If the Church is truly going to be “the field hospital” of the world, as Pope Francis rightly declares it to be, this means that it cannot be a combatant in merely political conflicts. As field medics know well, picking up a gun turns the red cross on their helmets into a bullseye. The doctors of the Church serve a higher purpose than ensuring which side wins in a political contest of wills. The Church’s calling is to wash the bodies of political victims indiscriminately, while sharing with all the discriminating message of truth: one has already come to show us a way beyond political tumult, and he will come again to bring a Kingdom of Peace not of this world.

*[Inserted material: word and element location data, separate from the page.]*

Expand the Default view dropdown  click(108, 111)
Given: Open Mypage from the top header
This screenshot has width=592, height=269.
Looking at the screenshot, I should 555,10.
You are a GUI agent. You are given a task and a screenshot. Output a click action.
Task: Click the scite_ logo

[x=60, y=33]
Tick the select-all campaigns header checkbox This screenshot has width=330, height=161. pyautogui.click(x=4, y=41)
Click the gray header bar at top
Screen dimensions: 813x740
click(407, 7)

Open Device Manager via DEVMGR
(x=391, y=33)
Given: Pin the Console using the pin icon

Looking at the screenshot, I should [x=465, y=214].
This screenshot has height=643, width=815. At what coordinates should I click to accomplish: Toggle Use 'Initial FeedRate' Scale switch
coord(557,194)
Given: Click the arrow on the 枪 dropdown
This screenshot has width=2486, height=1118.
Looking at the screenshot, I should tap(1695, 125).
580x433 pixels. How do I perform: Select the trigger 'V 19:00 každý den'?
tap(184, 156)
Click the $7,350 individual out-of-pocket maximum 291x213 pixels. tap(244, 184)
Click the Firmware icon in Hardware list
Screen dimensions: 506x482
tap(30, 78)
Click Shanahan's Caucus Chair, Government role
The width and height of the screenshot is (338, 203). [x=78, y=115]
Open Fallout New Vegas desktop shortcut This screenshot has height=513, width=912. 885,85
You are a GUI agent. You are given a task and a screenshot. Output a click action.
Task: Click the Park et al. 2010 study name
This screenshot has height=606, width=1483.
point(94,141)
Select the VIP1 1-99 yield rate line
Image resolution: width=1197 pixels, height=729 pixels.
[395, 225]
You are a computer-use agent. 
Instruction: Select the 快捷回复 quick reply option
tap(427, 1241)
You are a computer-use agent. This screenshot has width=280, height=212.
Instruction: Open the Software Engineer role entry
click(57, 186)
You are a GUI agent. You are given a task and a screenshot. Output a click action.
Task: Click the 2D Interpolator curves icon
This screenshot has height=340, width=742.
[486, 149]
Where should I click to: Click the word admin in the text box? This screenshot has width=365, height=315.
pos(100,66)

The Church does not have much at stake in whether Democrats or Republicans or Whigs or Tories or Labour parties win an election cycle. For the Church’s war is “not against flesh and blood, but against the spiritual powers and principalities of this present darkness” (Eph 6:12). This does not mean that the Church withdraws from the world or its vast array of sufferings. It rather recognizes that the Church’s fundamental mission is to drop the sword and pick up the scalpel. It is easy to confuse the two, but the differences are vast.
In order to honor the positive message of the Catacombs Pact, the Church must follow the lead of its signees in getting its hands dirty; but it must also remember the danger of confusing the blood on the surgeon’s hands with the blood on the revolutionary’s. For the Church follows the Son of the Father named Jesus Christ, not the political radical Bar-abbas.